» **ACTIVITY**
If a line below contains the string "Viewport", return that line.

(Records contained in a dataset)

# # #

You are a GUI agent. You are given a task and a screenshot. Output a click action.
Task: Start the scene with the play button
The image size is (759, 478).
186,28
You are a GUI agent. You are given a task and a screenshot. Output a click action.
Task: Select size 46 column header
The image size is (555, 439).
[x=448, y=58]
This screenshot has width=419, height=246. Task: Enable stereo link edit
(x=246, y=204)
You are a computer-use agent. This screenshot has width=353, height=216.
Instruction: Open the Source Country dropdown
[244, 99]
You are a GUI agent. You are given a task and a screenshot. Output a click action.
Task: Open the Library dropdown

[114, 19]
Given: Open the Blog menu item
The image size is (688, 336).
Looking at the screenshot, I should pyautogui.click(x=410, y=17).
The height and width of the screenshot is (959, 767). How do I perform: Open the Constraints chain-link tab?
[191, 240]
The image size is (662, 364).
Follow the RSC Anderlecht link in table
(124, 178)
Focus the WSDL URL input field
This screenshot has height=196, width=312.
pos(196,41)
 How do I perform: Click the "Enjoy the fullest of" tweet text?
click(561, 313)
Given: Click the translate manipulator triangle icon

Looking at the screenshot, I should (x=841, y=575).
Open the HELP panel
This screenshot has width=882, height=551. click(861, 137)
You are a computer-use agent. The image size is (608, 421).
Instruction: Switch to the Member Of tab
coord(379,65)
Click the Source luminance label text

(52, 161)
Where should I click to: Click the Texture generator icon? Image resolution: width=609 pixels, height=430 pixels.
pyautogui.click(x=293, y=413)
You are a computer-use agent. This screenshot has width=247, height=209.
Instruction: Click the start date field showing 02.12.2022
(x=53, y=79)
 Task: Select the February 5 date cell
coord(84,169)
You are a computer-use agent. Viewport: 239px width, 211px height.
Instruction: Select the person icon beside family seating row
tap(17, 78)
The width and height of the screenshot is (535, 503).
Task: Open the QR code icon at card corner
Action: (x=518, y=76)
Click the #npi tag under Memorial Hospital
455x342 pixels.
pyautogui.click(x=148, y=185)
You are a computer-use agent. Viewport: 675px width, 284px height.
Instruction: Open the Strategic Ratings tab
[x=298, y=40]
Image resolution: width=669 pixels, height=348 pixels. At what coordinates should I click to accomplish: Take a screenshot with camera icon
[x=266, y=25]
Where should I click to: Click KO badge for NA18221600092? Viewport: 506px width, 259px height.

# # #

» **EXERCISE RESULT**
You are a computer-use agent. Viewport: 239px width, 211px height.
You are a computer-use agent. Viewport: 675px width, 284px height.
Where should I click to: Click KO badge for NA18221600092? Viewport: 506px width, 259px height.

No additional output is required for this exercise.